Generalize the idea of Exercise 21(a) [not 21(b)] by constructing a \(5 \times 5\) matrix \(M = \left[ {\begin{array}{*{20}{c}}A&0\\C&D\end{array}} \right]\) such that \({M^2} = I\). Make C a nonzero \(2 \times 3\) matrix.
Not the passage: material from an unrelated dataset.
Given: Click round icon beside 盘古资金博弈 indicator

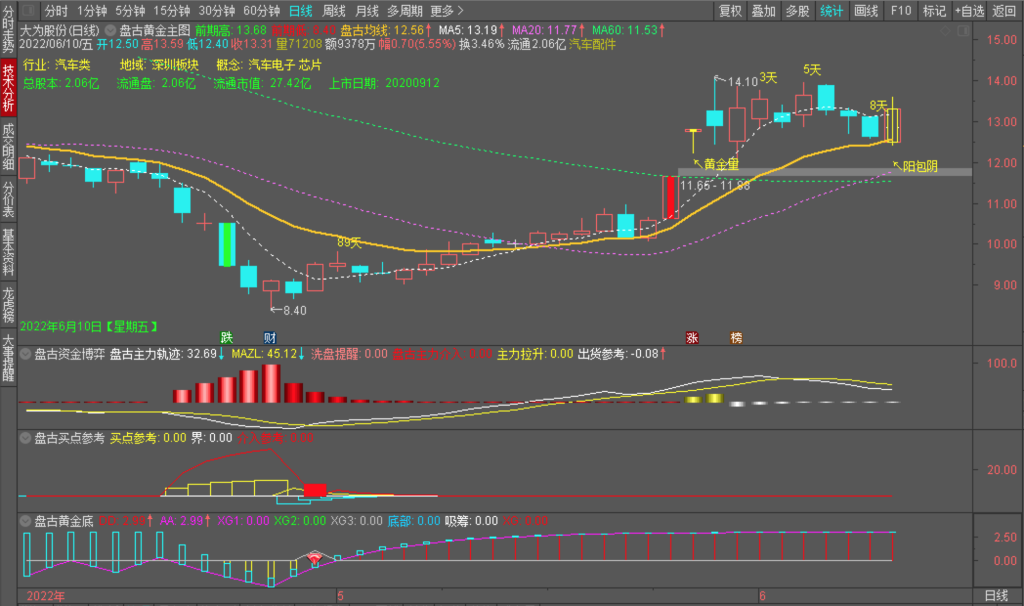Looking at the screenshot, I should 26,353.
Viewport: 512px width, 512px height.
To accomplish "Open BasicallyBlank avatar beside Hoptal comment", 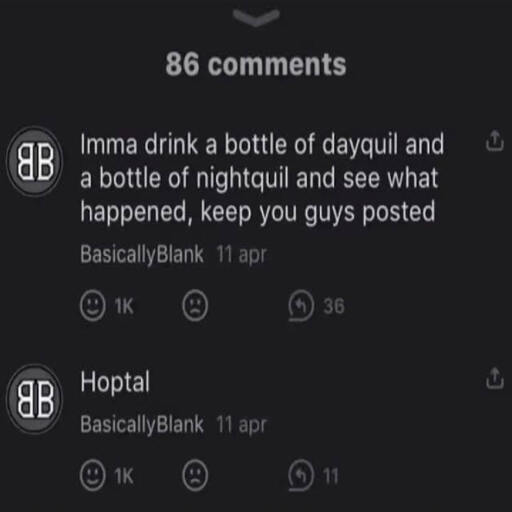I will coord(35,399).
Show that your construction works.

Short answer

\({A^2} = \left[ {\begin{array}{*{20}{c}}{{I_3}}&0\\0&{{I_2}}\end{array}} \right]\).

Step-by-step solution

Show the construction of a \(5 \times 5\) matrix

You have to generalize the concept of exercise 21(a) by constructing a \(5 \times 5\) matrix \(M = \left[ {\begin{array}{*{20}{c}}A&0\\C&D\end{array}} \right]\), such that \({M^2} = I\).

Consider Cis a non-zero \(2 \times 3\) matrix and \(A = \left[ {\begin{array}{*{20}{c}}{{I_3}}&0\\C&{ - {I_2}}\end{array}} \right]\).

\[\begin{array}{c}{A^2} = \left[ {\begin{array}{*{20}{c}}{{I_3}}&0\\C&{ - {I_2}}\end{array}} \right]\left[ {\begin{array}{*{20}{c}}{{I_3}}&0\\C&{ - {I_2}}\end{array}} \right]\\ = \left[ {\begin{array}{*{20}{c}}{{I_3} + 0}&{0 + 0}\\{C{I_3} - {I_2}C}&{0 + {{\left( { - {I_2}} \right)}^2}}\end{array}} \right]\\ = \left[ {\begin{array}{*{20}{c}}{{I_3}}&0\\0&{{I_2}}\end{array}} \right]\end{array}\]

Thus, \({A^2} = \left[ {\begin{array}{*{20}{c}}{{I_3}}&0\\0&{{I_2}}\end{array}} \right]\).